- Problems and tasks
• 1. In the Northwest Montana hiking guide, how many feet does the Strawberry Lake Trail climb?
• 2. Please carry on the Northwest Montana hiking guide, starting right after its last sentence.

- Quoted passage

##############################

Need help picking a place to hike among Northwest Montana’s vast selection? Here are nine quintessential treks worth taking this summer.
Some are simple day hikes the whole family can enjoy; others are rugged excursions for the more experienced.
Regardless, always take precaution and have necessary items like bear spray and water.
Also, be informed on regulations specific to each site, such as National Park Service requirements.
These trips are marked with round-trip estimated mileage.
Strawberry Lake Trail
Flathead National Forest, Swan Ranger District – 5 miles
Easy-going and relatively flat, this shaded trail makes for a nice day hike that pays off with an alpine lake at the finish. The path climbs 1,500 feet.
Directions: From Bigfork travel to Echo Lake Rd., drive roughly 2 miles and turn onto Foothill Road and drive another 3 miles to Road 5390. Trailhead is 3.3 miles at the end of the road.
Bob Marshall Wilderness, Roughly 70 miles
In the heart of one of the nation’s largest wildernesses rises this 1,000-foot tall, 12-mile long limestone monolith, known as the Chinese Wall. This iconic feature is a favorite among hiking enthusiasts who’ve made the multi-day trek and sits atop many bucket lists. There are several access points, but two of the favored east-side routes start at Benchmark Trailhead up the South Fork. To enjoy the vast scenery, including side-trips to Prairie Reef Lookout and blue-ribbon fishing in Burnt Creek, plan on spending at least four or five days.
Directions: Travel west of Augusta along Benchmark Road to the trailhead.
Glacier National Park – 19 miles
Considered one of the most spectacular hikes in Glacier, this lengthy loop embarks from Two Medicine Campground and traces three mountain passes — Dawson, Upper Pitamakan and Pitamakan — that present a panorama of Glacier’s grandness. This moderately difficult hike is one of the few round-trip loops in the park and gains almost 3,000 feet of elevation.

##############################

- Information shown
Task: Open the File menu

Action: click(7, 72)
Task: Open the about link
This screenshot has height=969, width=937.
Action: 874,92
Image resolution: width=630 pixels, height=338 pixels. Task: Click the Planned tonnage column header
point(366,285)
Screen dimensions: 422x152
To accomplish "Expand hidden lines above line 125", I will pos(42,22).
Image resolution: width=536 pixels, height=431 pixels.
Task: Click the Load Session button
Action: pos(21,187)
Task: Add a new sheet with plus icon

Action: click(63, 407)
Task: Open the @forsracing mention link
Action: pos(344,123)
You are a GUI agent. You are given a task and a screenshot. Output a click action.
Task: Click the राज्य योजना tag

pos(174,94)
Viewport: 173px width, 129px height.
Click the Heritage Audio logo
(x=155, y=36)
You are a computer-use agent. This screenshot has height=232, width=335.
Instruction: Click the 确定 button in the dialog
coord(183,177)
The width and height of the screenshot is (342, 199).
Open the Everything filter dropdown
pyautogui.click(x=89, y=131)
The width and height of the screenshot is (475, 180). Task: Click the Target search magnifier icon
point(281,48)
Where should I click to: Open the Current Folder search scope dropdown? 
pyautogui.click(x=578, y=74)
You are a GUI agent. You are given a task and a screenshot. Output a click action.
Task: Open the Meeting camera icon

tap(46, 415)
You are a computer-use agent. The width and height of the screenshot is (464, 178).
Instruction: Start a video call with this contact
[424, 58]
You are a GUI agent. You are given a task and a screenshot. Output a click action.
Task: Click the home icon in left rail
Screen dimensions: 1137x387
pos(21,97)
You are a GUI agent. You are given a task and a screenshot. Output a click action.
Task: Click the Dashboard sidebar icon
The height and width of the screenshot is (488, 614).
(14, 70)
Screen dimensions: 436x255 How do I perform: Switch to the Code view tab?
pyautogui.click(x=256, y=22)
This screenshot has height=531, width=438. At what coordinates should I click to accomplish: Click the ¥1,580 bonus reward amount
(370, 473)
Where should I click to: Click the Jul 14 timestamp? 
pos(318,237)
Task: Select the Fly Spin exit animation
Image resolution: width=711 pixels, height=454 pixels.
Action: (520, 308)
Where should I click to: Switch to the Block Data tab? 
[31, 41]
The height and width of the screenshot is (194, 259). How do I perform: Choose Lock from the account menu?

##############################

- Responses
• 1. 1,500 feet.

• 2.
Directions: The most preferred route is clockwise starting with Dawson Pass, which means taking off at the North Shore Trail Trailhead on the park’s east side.
Glacier National Park 2-30 miles
Another classic trail, this hike takes off at Logan Pass and follows the western ridge of the Continental Divide. As one of the main pathways into the heart of Glacier’s backcountry, the entire path stretches 30 miles into Canada. But hikers can stop at several points and call it a day, even after 3 miles. This trail passes several landmarks, including Grinnell Glacier Overlook and Granite Park Chalet. Two popular routes are the short 3-mile route that traverses the Highline Trail Cliff — take precaution with kids — and the 11-mile Loop Trail that winds around the historic chalet and down mountain to the Going-to-the-Sun Road.
Directions: Park at Logan Pass and catch a shuttle back.
Glacier National Park – 10.3 miles
Stunning views. Blooming flowers. A massive glacier. This day hike has it all. It also climbs a lot of elevation and reaches 8,080 feet at the pass. Sexton Glacier and Mount Siyeh are two of the stunning features that hikers will encounter.
Directions: Drive 2.2 miles east of Logan Pass to the Siyeh Bend Trailhead and park. Catch a shuttle back.
Glacier National Park – 11 miles
This is a tough hike, but worth it. Hikers are rewarded with some of Glacier’s trademark features, including Mount Grinnell (elevation 8,436), Iceberg Lake and the grand pyramid of Mount Wilbur (9,321). There’s also an impressive piece of history, Ptarmigan Tunnel, the park’s only trail tunnel, which digs 250 feet through Ptarmigan Wall. Crews blasted and jack-hammered the tunnel in 1930.
Directions: Park at Swiftcurrent Motor Inn on Many Glacier Road. This section is closed sporadically depending on heavy bear activity.
Nasukoin Mountain Trail
Flathead National Forest, Glacier View Ranger District – 11.5 miles
This moderately difficult hike near Polebridge leads to the highest point in the Whitefish Range. The top of Nasukoin Mountain (elevation 8,086) features spectacular views of the western edge of Glacier National Park and the expansive North Fork basin and mountain range reaching into Canada. The path travels past impressive rock formations, too. Afterward stop in at the Polebridge Mercantile for a cold refreshment.
Directions: Roughly 35 miles from Columbia Falls on the North Fork Road, turn on Road #115.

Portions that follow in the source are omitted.